Sauf Guy qui garde son bateau, nous débarquons ensuite en annexe sur la belle plage pour une promenade sur le sable et dans la garrigue odorante avant de prendre un verre dans la paillotte locale. La soirée est chaleureuse dans le bateau et, après un bon dîner préparé par Yves grâce aux recettes sélectionnées et imprimées par Michèle son épouse, elle se conclue par une surprise que nous fait Michel en confectionnant des cafés irlandais; très bien présentés dans des flutes à champagne achetées pour l’occasion au Spar d’Ajaccio (nous comprenons alors cet achat qui nous avait un peu surpris). Le bonheur, c’est parfois simple…

 

 

Mercredi 29 mai: La nuit a été très calme dans ce beau mouillage protégé. Nous le quittons à 8 H 00 sous le soleil mais avec un vent annoncé de force 7. Repassant les bouches de Bonifacio en longeant la côte nous aurons effectivement fort à faire sous grand-voile à deux ris et moteur contre un vent d’ouest. Nous mouillerons finalement l’ancre dans l’étroite Cala de Roccapina, sous la silhouette de pierre du  lion couché qui la domine; encore un site exceptionnel…

 

 

 

 

Jeudi 30 mai: Le temps est toujours rude, du vent et de la mer. Mais le voilier et les estomacs sont solides. En effet toujours soucieux de déjeuner au calme, nous mouillons à nouveau à Campo Moro avant de repartir à 15 H 00 pour Ajaccio.
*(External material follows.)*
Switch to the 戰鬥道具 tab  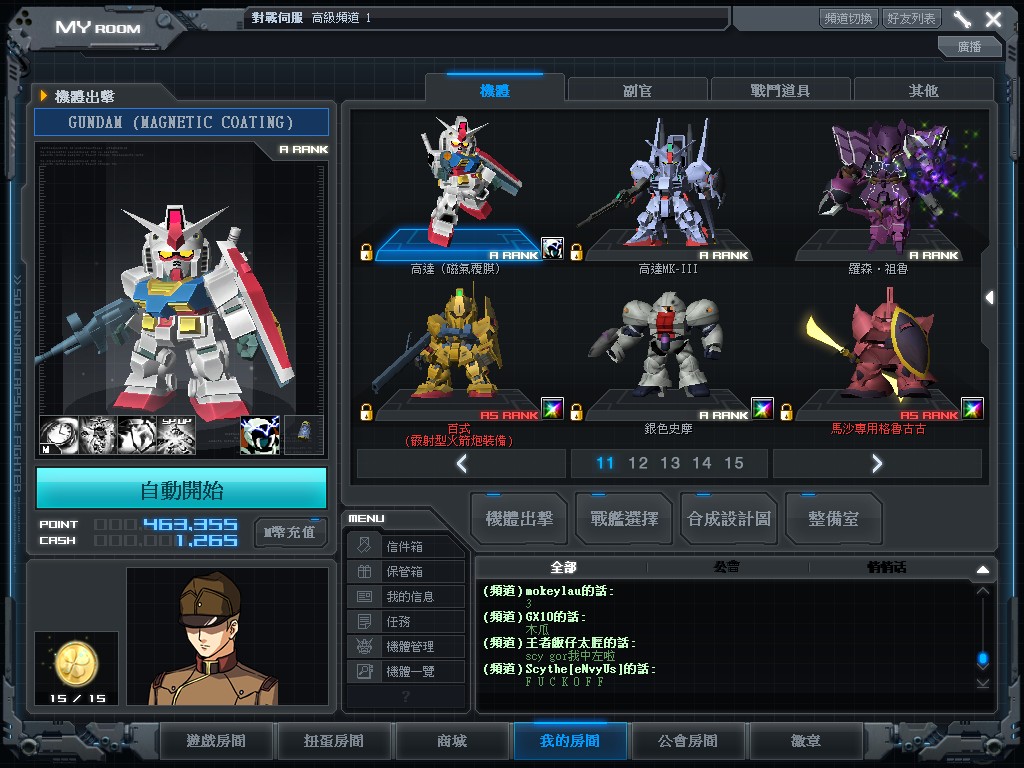[780, 90]
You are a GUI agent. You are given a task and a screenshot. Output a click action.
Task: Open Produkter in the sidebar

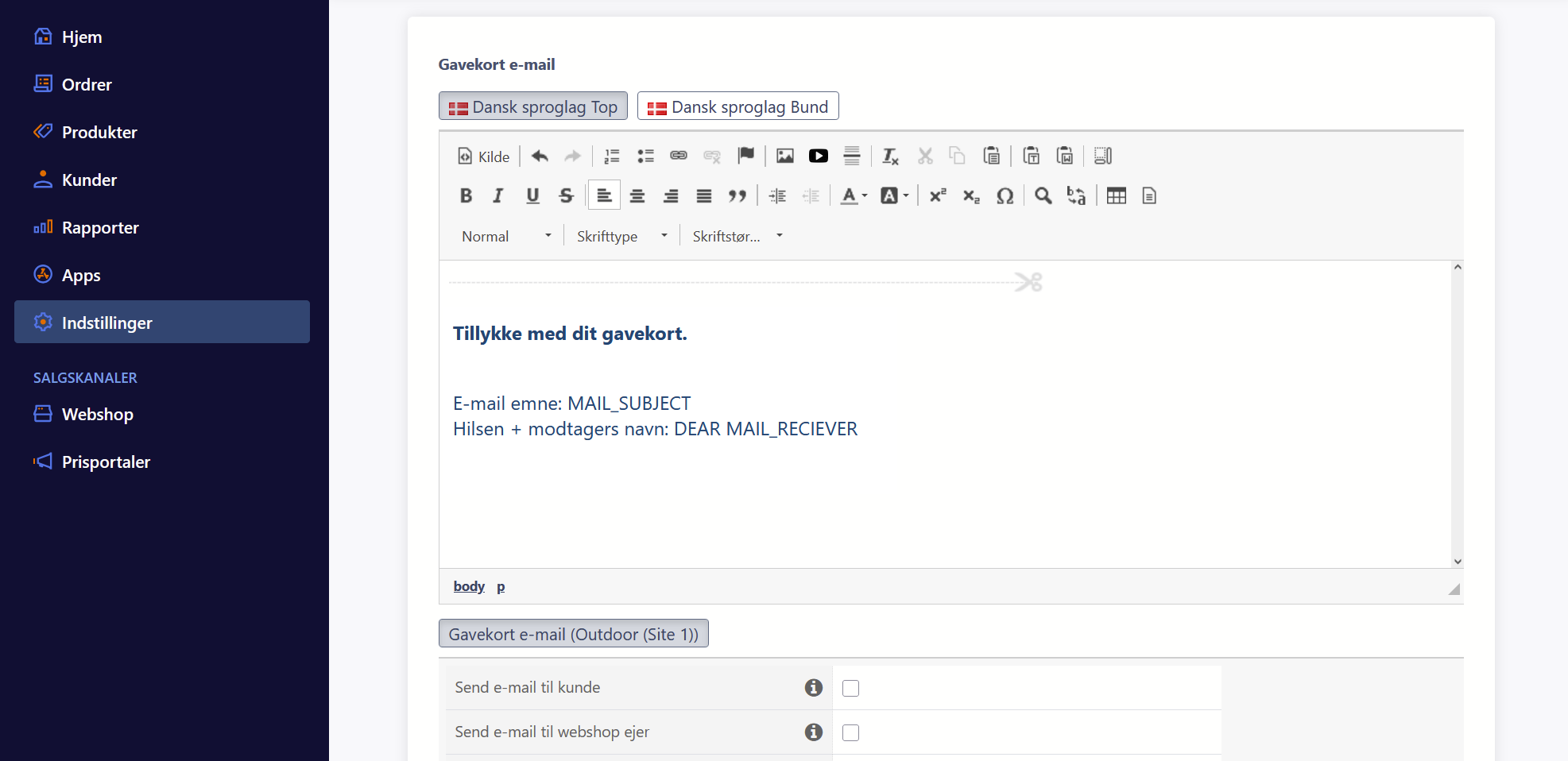[99, 133]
Les prévisions de la météorologie ne sont pas bonnes et il faut prendre une marge afin d’être surs de ne pas manquer l’avion du retour. Pour l’heure il fait gris et il pleut parfois ; le vent reste calé à force 6-7 et la mer nous oppose ses deux mètres cinquante de creux (au moins…). Les quatre « atlanticos » que nous sommes dans l’équipage sont surpris par la faiblesse de la distance qui sépare deux crêtes. On le savait, on y goûte ! Nous retrouvons à 19 H 00 le port Tino Rossi animé cette fois par des chants corses. C’est la Fête des Pêcheurs, qui succède aux Régates Impériales. En soirée, nous découvrons une nécessité de bricolage : le banc-coffre au centre du carré ne tient plus au plancher et une fissure apparaît. Ce qui est bien avec les bateaux, c’est qu’on ne s’ennuie jamais…Les premières mesures sont prises, la colle sèche, on finira demain.
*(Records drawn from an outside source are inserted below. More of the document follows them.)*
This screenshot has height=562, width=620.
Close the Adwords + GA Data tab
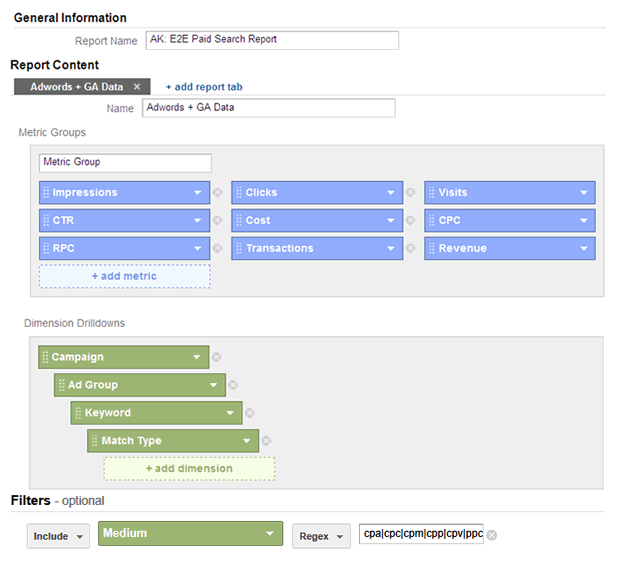click(137, 87)
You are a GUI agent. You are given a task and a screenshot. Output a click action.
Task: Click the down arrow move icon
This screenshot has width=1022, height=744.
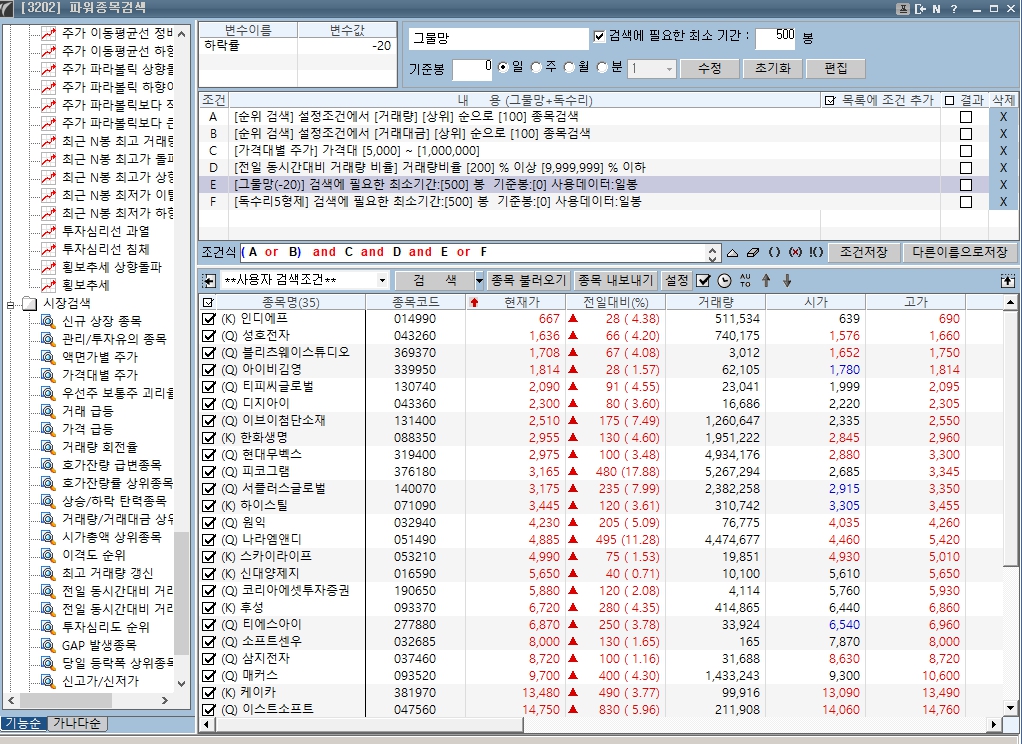[787, 281]
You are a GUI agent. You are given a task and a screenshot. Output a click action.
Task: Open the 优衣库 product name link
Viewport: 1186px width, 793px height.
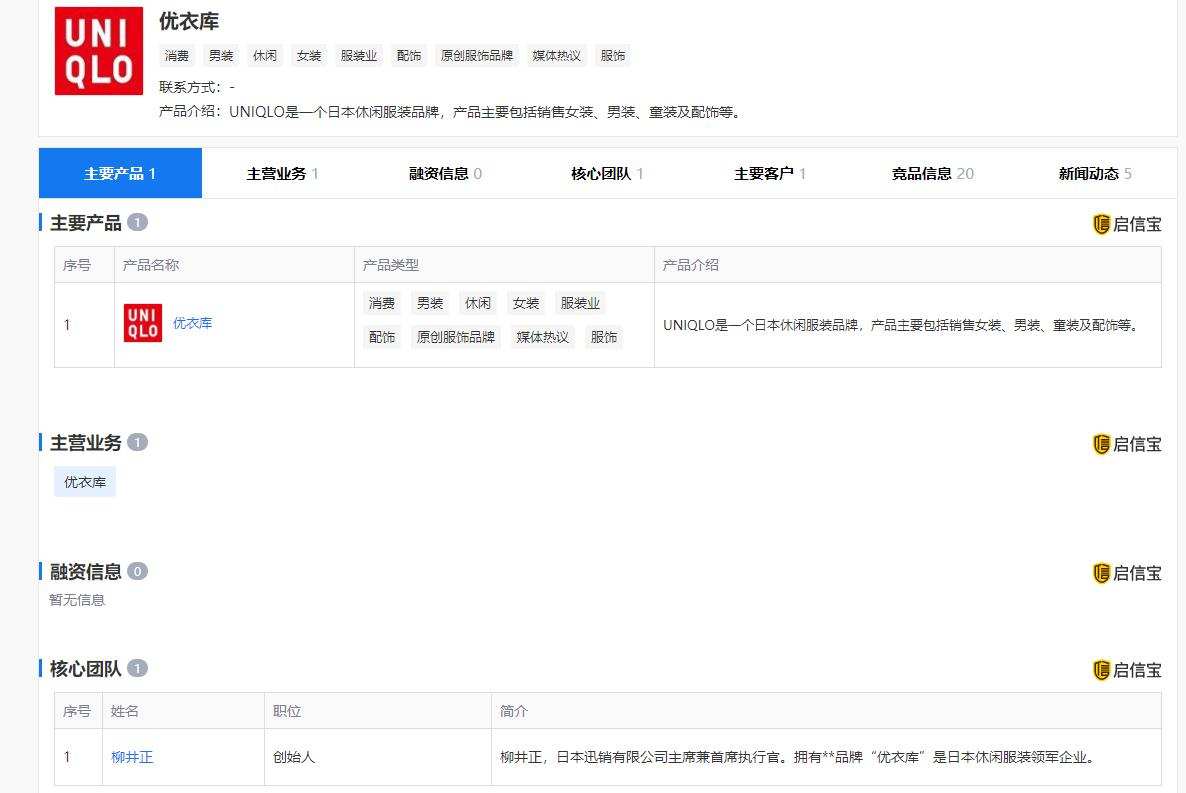pos(192,323)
Vendredi 31 mai: La journée se passera bien agréablement à Ajaccio. On traîne aux douches avec une certaine délectation, on flâne sur le marché et en ville. Les dernières difficultés avec l’informatique volontairement ambigüe de la compagnie aérienne « low-cost » qui nous ramènera à Bordeaux sont résolues au cybercafé. Le banc-coffre est définitivement réparé et plus solide qu’à l’origine ; les talents de Michel sont en cela déterminants. En soirée nous retournons dîner au restaurant « Les Halles » apprécié au dernier passage.
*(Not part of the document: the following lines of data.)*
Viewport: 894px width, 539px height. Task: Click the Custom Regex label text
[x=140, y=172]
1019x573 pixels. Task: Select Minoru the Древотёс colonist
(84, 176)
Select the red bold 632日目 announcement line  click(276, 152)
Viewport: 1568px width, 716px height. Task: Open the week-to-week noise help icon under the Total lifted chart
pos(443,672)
Ensuite, notre "zigzagodromie" nous entraîne devant le podium de « Festa di marinero » pour écouter encore de beaux chants corses, découvrir les gens et les moeurs, goûter le rosé ; la vie quoi... De retour à bord, il nous faut cependant être attentifs à la leçon de Michel, qui veut bien nous livrer la recette de son Café irlandais. Les cafés réalisés, il faut bien sur les déguster avant de bien dormir.

 

 

Samedi 1er juin: Dernière journée, il fait beau pour que nous regrettions de partir. Il faut ranger, faire les sacs qui semblent plus gros qu’à l’aller, faire le ménage du bateau, encore un petit marché pour déjeuner et voilà. Le taxi nous prend à 15 H 00 devant la capitainerie, en le remerciant encore nous nous séparons de Guy qui attend l’équipage suivant pour lundi. Nous retrouvons ce décor et ces attentes si spécifiques aux aéroports. L’avion prévu à 17 H 20 est un peu en retard, atterrissage à Bordeaux à 19 H 15. La vie continue…

Nous aurons couru 406 milles sous les regards séculaires des nombreuses tours génoises qui en ont vu d’autres depuis leurs promontoires. La Corse est vraiment magnifique dans son incroyable état de préservation. On féliciterait presque certains corses pour leur conception radicale de la protection nocturne de la nature contre les tentatives immobilières…Elle fut pour nous un lieu privilégié pour y faire courir ce grand voilier qu’est Sémiramis, l’abriter lui et nous à son bord pour y partager des moments bien amicaux.